Ablationsstudien – also Tests, bei denen systematisch bestimmte Informationsquellen entfernt wurden – zeigten zudem, wie abhängig die Modelle von umfassenden Daten sind. Sowohl Nachrichtenartikel als auch Fundamentaldaten erwiesen sich als entscheidend. Ohne diese Inputs brach die Performance konsistent ein. Dies unterstreicht, dass LLM-Agenten nicht aus reiner “Intuition” handeln, sondern stark von der Qualität und Vollständigkeit ihrer Informationsbasis abhängen.
Besonders problematisch erwies sich das Verhalten in verschiedenen Marktphasen.
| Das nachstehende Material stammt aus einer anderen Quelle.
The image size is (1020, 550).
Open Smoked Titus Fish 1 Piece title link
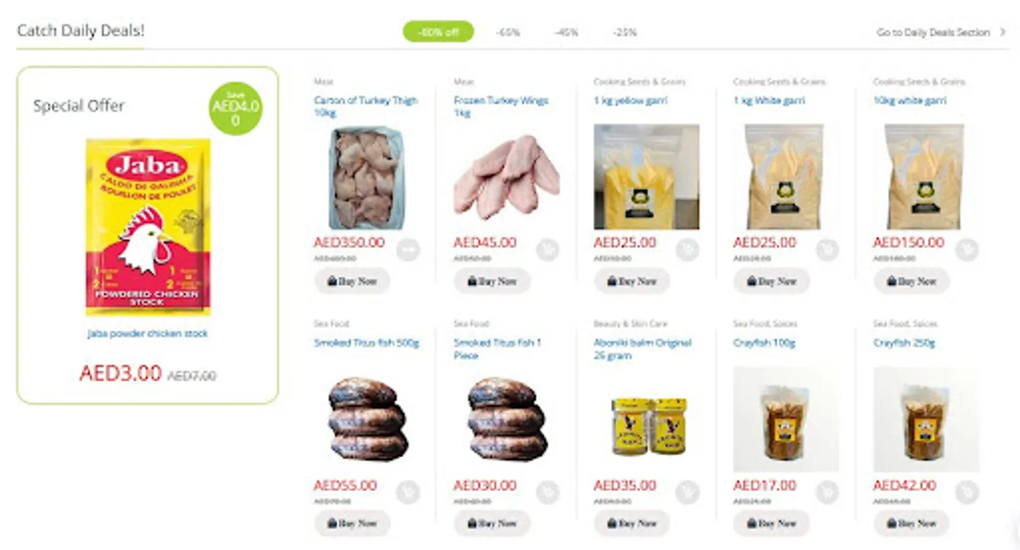497,348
Während die Agenten in Bullenmärkten – also Phasen steigender Kurse – teilweise die Baseline übertreffen konnten, versagten sie in Bärenmärkten fast vollständig. Gerade in schwierigen Zeiten, wenn antizyklisches Denken und Nervenstärke gefragt sind, zeigen die aktuellen Systeme gravierende Schwächen.
Ein Werkzeug für die Zukunft
STOCKBENCH ist mehr als nur ein weiterer Benchmark. Es ist ein Realitätscheck für die KI-Forschung im Finanzbereich. Die Ergebnisse demonstrieren, dass der Weg von beeindruckenden Chatbots zu profitablen Handelsagenten noch weit ist. Aktuelle LLMs mögen in der Lage sein, Finanznachrichten zusammenzufassen oder Anlagestrategien zu erklären, doch die konsistente, profitable Navigation komplexer Marktbedingungen übersteigt ihre derzeitigen Fähigkeiten.
Die Forscher stellen STOCKBENCH als Open-Source-Ressource zur Verfügung und planen, den Benchmark kontinuierlich mit neuen Daten zu aktualisieren. Dies schafft einen wertvollen Standard für zukünftige Entwicklungen. Vielleicht werden kommende Generationen von KI-Systemen tatsächlich lernen, was derzeit noch fehlt: die Fähigkeit, in unsicheren, dynamischen Umgebungen nicht nur zu analysieren, sondern auch klug zu handeln.
Bis dahin bleibt die Botschaft klar: Wer sein Geld an der Börse anlegen möchte, sollte nicht blind auf KI-Agenten vertrauen. Die künstliche Intelligenz mag vieles können – aber den Markt zu schlagen gehört bislang nicht zuverlässig dazu.